What is being asked: When a line in the data below includes "will", pick it out and copy it.

Material supplied:
__________________________________________________

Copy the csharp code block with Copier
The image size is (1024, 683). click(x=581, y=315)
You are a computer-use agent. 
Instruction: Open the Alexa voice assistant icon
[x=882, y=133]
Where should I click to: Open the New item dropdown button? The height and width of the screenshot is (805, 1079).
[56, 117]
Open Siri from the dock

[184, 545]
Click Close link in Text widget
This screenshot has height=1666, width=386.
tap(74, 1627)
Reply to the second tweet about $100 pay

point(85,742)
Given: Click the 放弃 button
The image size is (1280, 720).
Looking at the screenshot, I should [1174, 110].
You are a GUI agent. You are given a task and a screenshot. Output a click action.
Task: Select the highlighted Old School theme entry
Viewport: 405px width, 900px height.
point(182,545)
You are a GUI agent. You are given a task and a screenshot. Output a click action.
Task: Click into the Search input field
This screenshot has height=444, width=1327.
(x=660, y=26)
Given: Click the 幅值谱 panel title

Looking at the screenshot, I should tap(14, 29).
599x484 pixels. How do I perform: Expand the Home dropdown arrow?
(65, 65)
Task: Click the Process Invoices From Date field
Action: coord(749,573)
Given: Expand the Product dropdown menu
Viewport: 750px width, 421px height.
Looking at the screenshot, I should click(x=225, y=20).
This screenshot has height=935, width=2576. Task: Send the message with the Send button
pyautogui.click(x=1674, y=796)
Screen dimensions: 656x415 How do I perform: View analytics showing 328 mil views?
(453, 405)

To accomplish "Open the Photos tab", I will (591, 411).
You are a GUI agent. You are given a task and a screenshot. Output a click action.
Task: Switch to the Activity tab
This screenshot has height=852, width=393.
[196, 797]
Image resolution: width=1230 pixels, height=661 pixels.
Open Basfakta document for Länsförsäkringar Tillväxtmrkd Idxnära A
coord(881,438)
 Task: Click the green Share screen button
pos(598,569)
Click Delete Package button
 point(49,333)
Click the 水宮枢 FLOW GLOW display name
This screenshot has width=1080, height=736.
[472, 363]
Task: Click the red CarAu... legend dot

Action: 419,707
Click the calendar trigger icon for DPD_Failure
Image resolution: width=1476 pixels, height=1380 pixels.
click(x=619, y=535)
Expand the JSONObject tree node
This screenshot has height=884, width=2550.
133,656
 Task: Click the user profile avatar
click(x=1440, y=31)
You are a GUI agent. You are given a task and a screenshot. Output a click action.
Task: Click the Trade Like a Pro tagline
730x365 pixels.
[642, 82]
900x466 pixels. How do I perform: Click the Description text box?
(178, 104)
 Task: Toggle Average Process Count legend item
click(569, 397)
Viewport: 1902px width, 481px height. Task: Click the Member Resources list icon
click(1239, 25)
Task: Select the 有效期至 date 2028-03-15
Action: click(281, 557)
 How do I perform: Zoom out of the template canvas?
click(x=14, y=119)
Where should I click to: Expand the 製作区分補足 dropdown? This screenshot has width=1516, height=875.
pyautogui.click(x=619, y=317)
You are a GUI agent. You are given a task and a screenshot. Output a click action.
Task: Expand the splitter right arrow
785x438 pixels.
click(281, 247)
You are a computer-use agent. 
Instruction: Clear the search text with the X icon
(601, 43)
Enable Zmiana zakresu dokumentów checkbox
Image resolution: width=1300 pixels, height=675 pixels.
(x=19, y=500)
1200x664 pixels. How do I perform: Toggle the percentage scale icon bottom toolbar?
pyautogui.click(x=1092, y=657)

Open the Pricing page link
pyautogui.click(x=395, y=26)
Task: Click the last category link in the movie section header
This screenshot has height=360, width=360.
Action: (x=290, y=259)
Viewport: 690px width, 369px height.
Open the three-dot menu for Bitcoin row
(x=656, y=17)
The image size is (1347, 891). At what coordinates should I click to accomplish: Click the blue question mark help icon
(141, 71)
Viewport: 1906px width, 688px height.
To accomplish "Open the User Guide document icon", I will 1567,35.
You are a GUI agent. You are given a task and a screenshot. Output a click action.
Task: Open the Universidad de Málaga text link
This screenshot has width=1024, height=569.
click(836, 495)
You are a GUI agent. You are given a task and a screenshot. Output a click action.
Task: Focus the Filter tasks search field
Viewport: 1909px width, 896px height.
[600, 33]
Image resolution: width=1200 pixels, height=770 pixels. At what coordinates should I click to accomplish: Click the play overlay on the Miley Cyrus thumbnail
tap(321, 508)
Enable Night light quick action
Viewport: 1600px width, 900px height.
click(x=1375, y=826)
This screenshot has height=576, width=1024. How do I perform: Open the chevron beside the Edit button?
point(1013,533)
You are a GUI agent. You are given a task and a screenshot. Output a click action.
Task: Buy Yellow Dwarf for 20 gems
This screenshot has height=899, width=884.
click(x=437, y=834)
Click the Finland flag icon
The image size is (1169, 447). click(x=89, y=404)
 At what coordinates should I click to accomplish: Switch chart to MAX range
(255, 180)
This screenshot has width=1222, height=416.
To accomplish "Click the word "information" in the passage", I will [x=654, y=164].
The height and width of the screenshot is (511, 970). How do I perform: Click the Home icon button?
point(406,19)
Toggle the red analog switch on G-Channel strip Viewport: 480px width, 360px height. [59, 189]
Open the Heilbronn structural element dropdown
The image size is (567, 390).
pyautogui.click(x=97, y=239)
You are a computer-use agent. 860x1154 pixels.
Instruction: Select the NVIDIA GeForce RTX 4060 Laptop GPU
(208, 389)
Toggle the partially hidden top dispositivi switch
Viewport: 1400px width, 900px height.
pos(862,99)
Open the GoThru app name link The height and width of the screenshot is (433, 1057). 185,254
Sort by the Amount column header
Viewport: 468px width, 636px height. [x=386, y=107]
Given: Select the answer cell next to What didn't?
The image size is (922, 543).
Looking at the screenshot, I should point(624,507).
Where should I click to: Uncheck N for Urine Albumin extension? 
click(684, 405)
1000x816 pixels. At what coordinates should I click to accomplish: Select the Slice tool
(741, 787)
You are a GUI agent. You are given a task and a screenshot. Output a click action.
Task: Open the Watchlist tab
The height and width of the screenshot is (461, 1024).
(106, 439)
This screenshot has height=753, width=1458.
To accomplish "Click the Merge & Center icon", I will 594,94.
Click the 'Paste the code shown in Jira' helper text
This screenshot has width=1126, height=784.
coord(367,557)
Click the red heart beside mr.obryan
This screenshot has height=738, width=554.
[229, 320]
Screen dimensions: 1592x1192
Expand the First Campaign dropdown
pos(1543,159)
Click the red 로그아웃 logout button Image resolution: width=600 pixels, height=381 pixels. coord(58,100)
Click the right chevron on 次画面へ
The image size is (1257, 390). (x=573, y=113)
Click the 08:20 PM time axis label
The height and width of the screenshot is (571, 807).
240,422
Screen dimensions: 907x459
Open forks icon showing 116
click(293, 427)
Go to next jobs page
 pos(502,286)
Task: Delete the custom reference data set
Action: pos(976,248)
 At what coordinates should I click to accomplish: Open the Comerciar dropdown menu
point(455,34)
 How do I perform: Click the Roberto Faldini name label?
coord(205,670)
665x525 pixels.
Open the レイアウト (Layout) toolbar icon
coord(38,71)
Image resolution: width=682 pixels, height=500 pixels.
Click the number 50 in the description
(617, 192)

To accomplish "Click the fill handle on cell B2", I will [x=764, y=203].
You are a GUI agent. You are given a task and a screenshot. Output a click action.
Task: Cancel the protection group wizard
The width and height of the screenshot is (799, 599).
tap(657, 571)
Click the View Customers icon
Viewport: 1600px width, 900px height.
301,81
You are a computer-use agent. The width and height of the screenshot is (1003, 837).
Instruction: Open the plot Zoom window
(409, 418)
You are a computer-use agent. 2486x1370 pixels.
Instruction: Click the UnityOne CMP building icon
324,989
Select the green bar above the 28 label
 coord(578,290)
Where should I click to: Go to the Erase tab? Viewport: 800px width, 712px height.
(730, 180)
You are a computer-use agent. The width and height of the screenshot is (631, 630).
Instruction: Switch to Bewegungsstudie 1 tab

__________________________________________________

Result for this task:
To accomplish "Open the Photos tab", I will (591, 411).
To accomplish "Open the User Guide document icon", I will 1567,35.
To accomplish "Click the word "information" in the passage", I will [x=654, y=164].
To accomplish "Click the Merge & Center icon", I will 594,94.
To accomplish "Click the fill handle on cell B2", I will [x=764, y=203].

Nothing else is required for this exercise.